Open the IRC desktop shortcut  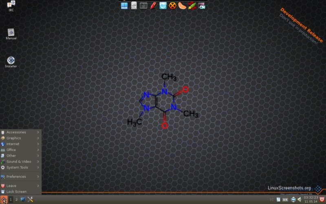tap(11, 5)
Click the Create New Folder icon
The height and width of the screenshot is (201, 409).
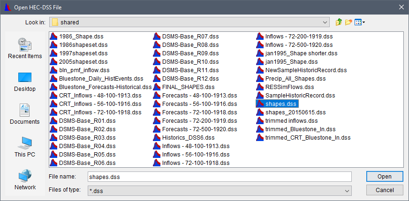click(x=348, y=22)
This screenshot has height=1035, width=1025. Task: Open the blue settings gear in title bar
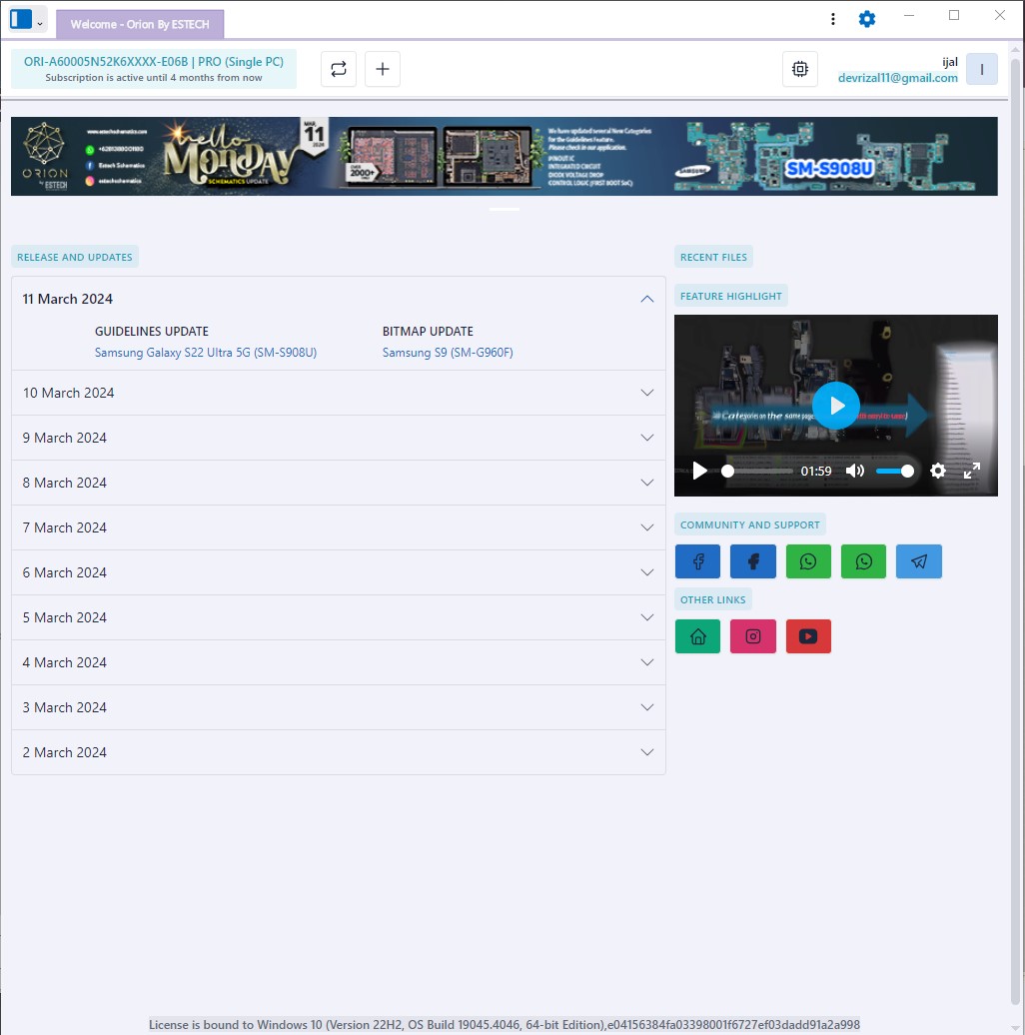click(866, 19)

...

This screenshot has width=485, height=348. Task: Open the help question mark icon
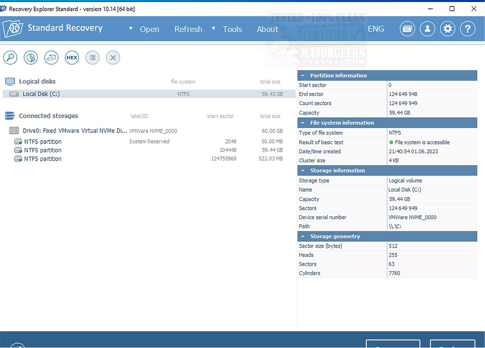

--

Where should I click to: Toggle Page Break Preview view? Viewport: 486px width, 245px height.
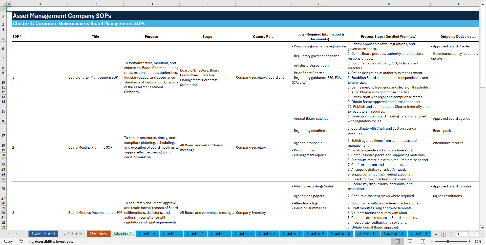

**EXERCISE DETAILS**
Copy out the rows from the line holding "Click the Create New Folder icon" through the line holding "click(866, 19)", inclusive, leaving out the pictures.

**TASK ANSWER**
Click the Create New Folder icon
The height and width of the screenshot is (201, 409).
click(x=348, y=22)
This screenshot has height=1035, width=1025. Task: Open the blue settings gear in title bar
click(866, 19)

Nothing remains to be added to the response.